What you are asked to do: Per the text on Space Force general officers, from which service did all of them transfer?

This is a list of active duty United States Space Force general officers. There are 29 active duty general officers in the U.S. Space Force: four generals, five lieutenant generals, seven major generals, and 13 brigadier generals. Among the 29, 21 of them serve in positions in the Space Force, while seven serve in joint positions. All of them transferred from the United States Air Force. Space Force general officers, like in other U.S. armed services, are nominated by the president of the United States and confirmed by the Senate.

Stored records
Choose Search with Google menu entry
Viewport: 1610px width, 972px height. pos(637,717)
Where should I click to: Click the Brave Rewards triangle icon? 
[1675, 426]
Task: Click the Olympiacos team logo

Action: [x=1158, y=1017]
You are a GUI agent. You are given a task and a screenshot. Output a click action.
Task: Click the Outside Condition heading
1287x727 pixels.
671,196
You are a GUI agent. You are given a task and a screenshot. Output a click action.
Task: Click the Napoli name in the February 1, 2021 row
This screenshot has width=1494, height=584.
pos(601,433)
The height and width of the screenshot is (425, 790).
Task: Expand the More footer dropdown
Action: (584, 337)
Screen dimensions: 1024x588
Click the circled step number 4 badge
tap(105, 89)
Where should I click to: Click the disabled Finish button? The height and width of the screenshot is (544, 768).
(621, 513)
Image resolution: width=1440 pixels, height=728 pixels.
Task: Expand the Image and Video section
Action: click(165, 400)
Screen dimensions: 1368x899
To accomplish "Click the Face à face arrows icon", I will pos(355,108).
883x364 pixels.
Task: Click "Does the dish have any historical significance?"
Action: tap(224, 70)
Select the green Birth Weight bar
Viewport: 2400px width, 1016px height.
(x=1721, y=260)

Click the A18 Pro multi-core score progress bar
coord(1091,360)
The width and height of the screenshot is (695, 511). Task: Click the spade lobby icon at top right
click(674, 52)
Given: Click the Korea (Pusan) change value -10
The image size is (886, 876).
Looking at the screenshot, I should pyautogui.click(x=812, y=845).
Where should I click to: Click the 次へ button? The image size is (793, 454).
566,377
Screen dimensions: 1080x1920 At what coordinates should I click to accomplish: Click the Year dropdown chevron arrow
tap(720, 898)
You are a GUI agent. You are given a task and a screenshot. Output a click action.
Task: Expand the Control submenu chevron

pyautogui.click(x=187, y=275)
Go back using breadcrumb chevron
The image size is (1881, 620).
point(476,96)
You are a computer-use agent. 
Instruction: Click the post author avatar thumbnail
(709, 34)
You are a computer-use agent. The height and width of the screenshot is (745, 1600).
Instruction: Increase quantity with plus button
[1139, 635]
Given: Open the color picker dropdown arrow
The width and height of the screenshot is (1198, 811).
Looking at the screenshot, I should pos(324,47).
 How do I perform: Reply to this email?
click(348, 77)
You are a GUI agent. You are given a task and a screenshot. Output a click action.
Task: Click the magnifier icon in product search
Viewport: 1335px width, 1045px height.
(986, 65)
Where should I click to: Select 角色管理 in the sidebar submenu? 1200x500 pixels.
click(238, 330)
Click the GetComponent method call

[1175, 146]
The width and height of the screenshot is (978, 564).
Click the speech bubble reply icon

Answer space: The United States Air Force.